> Task:
Tally the lines below that contain the word "Pomerado", and give only that number.

> Information supplied:

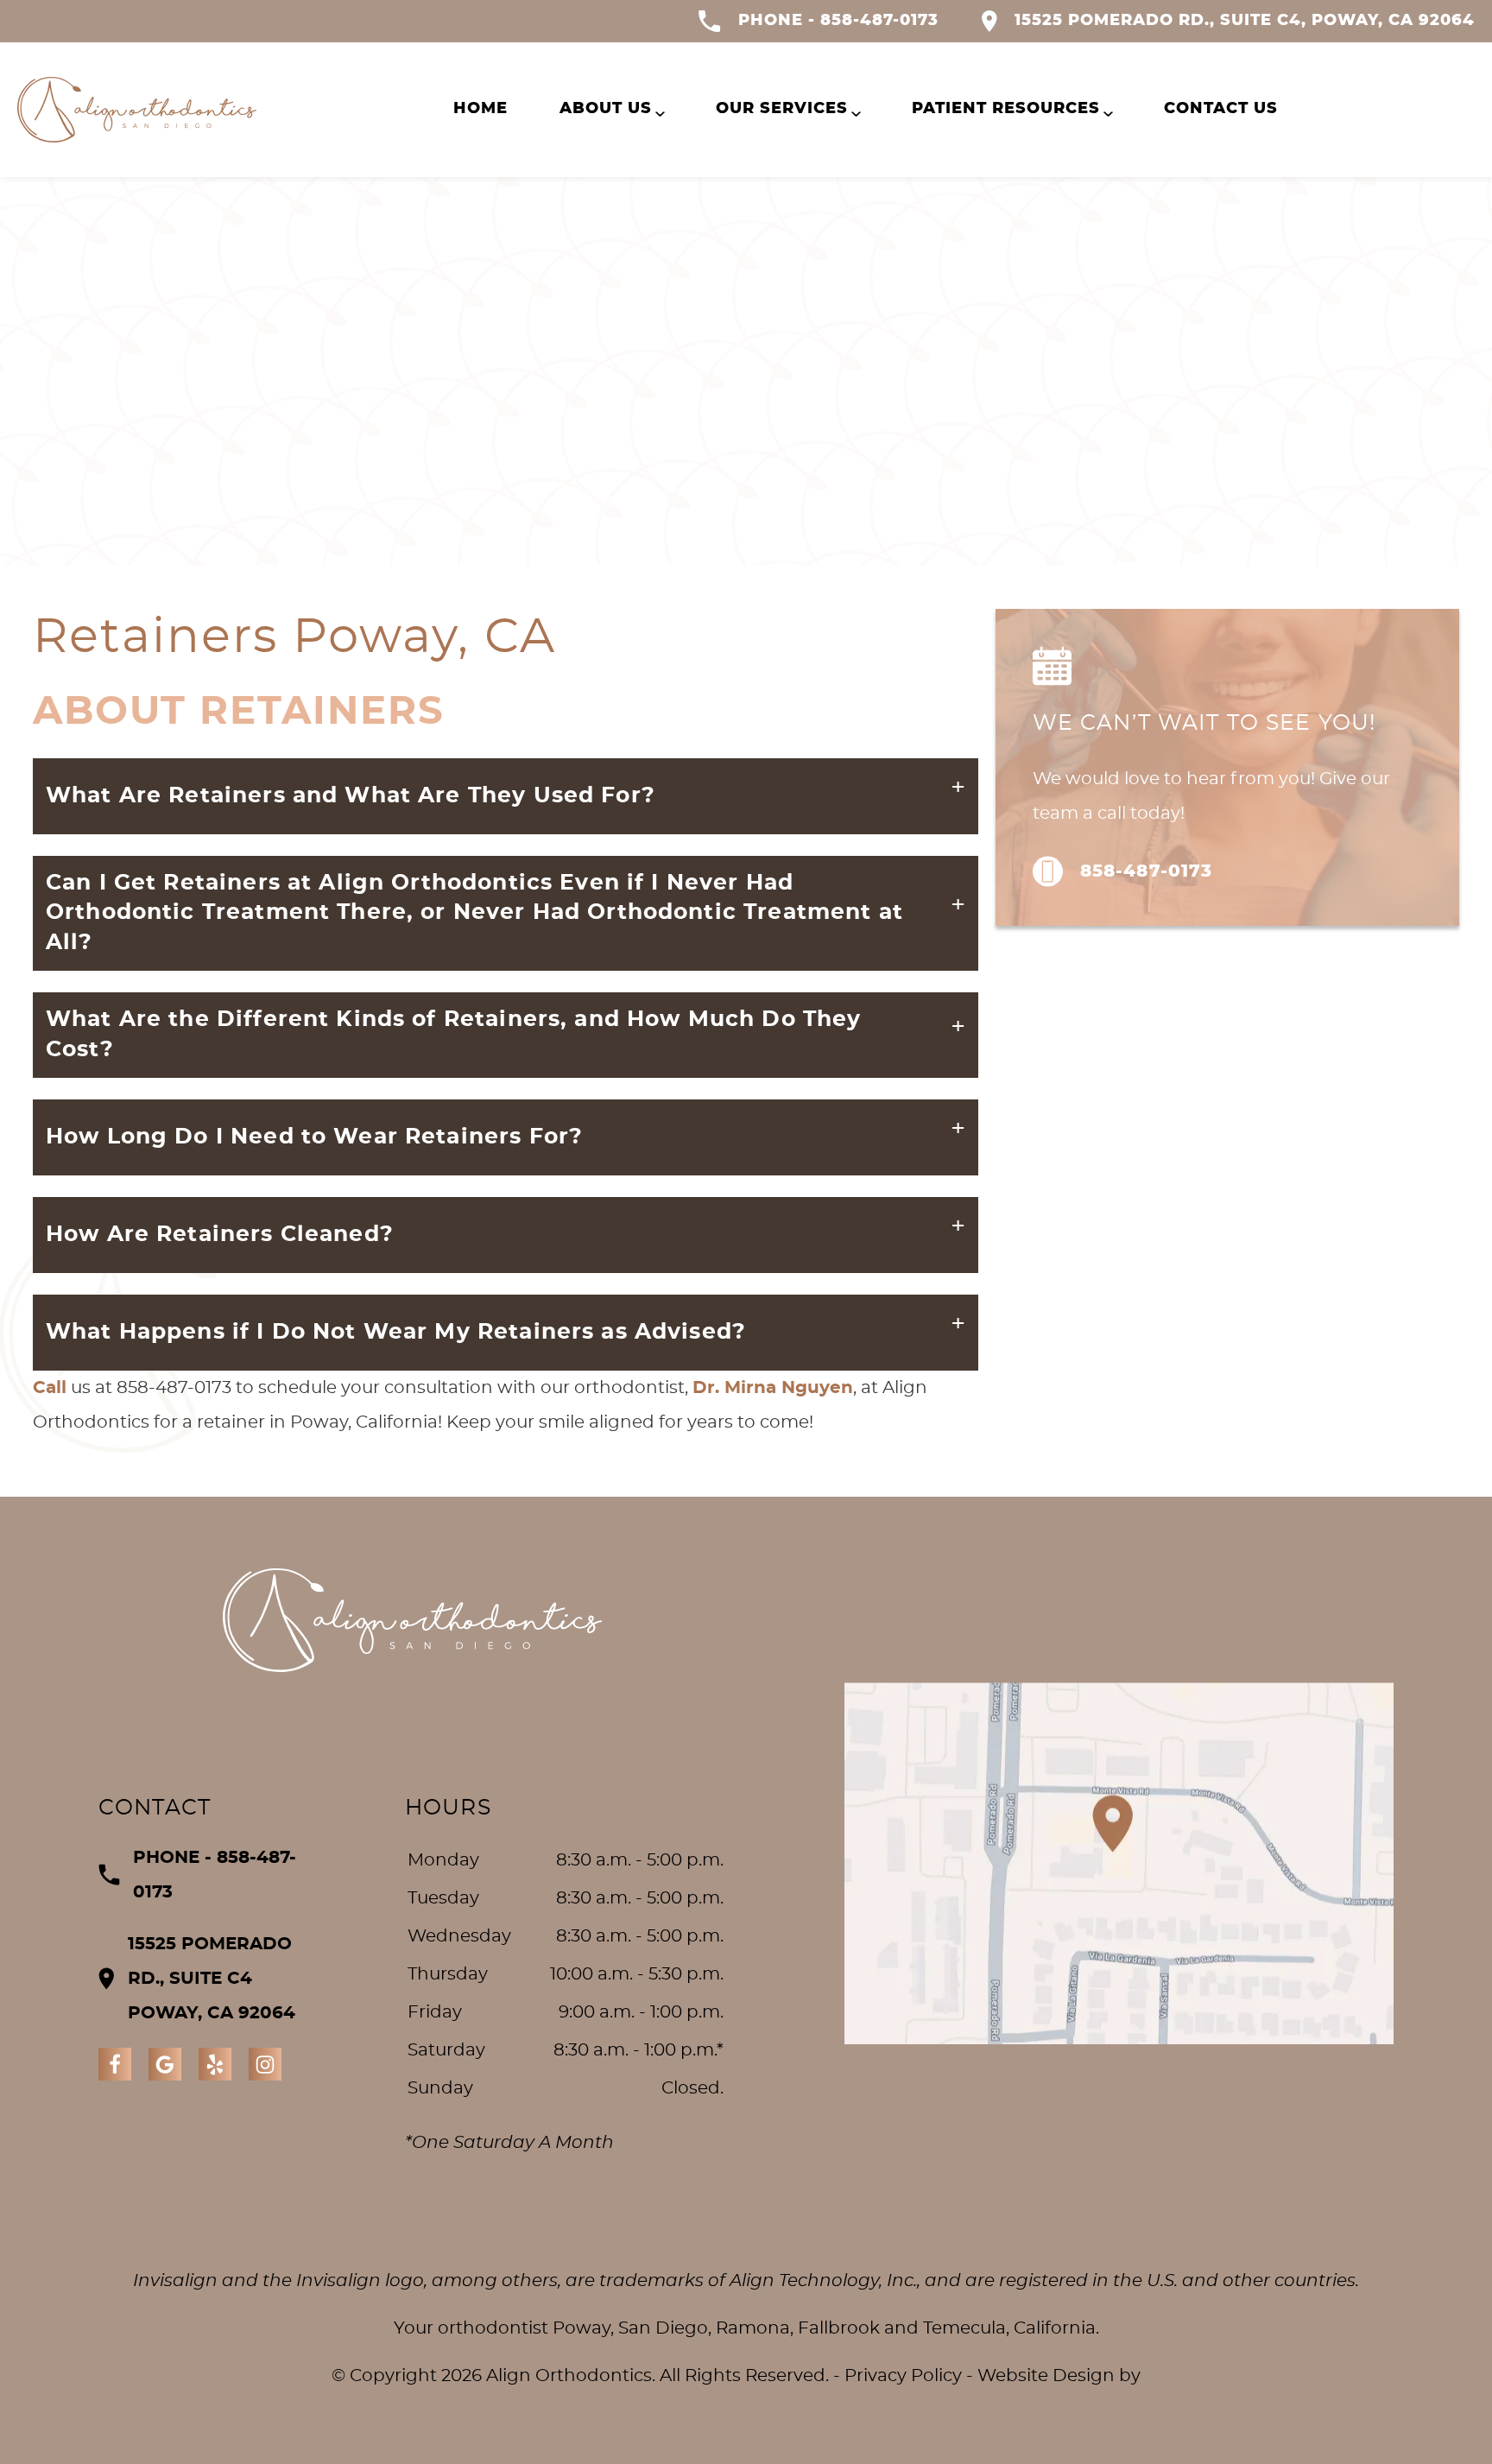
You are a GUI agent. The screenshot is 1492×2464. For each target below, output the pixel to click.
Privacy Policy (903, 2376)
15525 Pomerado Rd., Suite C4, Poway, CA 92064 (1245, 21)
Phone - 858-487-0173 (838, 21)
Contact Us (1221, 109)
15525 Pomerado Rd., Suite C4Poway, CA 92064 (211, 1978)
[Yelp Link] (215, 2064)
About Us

> Written solution:
2